89.
A PAIR OF ‘BLUE AND WHITE’ BOTTLE VASES
Qing dynasty, Kangxi period, early 18th century
19 cm high each
Provenance: Naples, Villa della Floridiana, Museo Duca di Martina, Placido de Sangro (1829-1891) collection.
inv. nn. 3499, 3504.
The globular body of both the bottles rising to a long cylindrical neck with two horizontal ribs and splayed mouth, the decoration showing to the body some of the ‘Hundred Antiquities’ (bogu), the neck with floral sprays and stylized leaves.

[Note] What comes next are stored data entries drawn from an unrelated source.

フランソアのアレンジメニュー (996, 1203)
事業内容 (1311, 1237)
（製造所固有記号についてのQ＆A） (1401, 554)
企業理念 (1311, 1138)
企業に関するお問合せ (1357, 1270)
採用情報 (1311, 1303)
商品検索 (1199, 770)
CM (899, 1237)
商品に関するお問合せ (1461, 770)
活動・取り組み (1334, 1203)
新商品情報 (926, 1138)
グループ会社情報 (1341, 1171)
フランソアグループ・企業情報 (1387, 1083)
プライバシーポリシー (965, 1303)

The term bogu, usually translated in English as “Hundred antiquities”, refers to a very popular decorative motif which includes an unspecified number of objects of various types (vases, books, censers, but also flowers, miniaturized trees, and so on), each characterized by a particular symbolism, most of them in some ways related to antiques.
This pattern came to be used during the Northern Song dynasty, and could be related to the spread of the collectionism of ancient pre-dynastic bronzes, favoured by literati and aristocrats, and among them in particular by emperor Huizong who in 1123 commissioned to Wang Fu an illustrated catalogue of his collection, the “Drawings and Lists of all the Antiquities stored in the Xuanhe Palace” (Chongxiu Xuanhe bogu tulu), a title which contain the same term bogu.